Triangulating tunneling resonances in a point contact

TL;DR

This paper demonstrates a method to identify and locate tunneling resonances in silicon devices with nanometer precision using capacitance triangulation and electrostatic simulations, advancing understanding of donor-based quantum transport.

Contribution

It introduces a capacitance triangulation technique combined with simulations to pinpoint the location of tunneling resonances in silicon devices, distinguishing donor-related resonances from disorder effects.

Findings

Capacitance measurements identify resonance locations with nanometer accuracy.

Simulations correlate capacitance data with specific spatial confinement potentials.
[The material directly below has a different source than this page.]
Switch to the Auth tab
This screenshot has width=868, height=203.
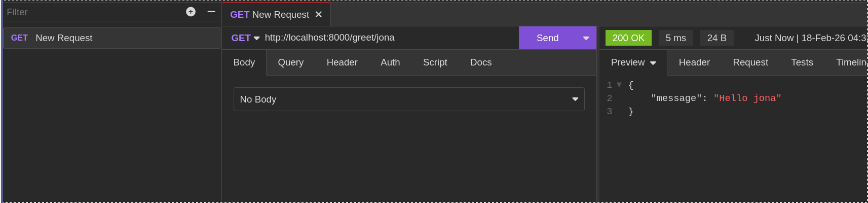point(390,62)
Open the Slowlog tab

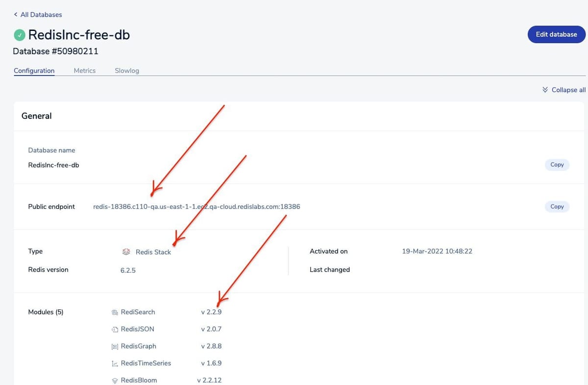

Resonant tunneling through single donors can be distinguished from disorder-induced effects.

Abstract

We observe resonant tunneling in silicon split gate point contacts implanted with antimony and defined in a self-aligned poly-silicon double gate enhancement mode Si-MOS device structure. We identify which resonances are likely candidates for transport through the antimony donor as opposed to unintentional disorder induced potentials using capacitance triangulation. We determine the capacitances from the resonant feature to each of the conducting gates and the source/drain two dimensional electron gas regions. In our device geometry, these capacitances provide information about the resonance location in three dimensions. Semi-classical electrostatic simulations of capacitance, already used to map quantum dot size and position, identify a combination of location and confinement potential size that satisfy our experimental observations. The sensitivity of simulation to position and size allow us to triangulate possible locations of the resonant level with nanometer resolution. We discuss our results and how they may apply to resonant tunneling through a single donor.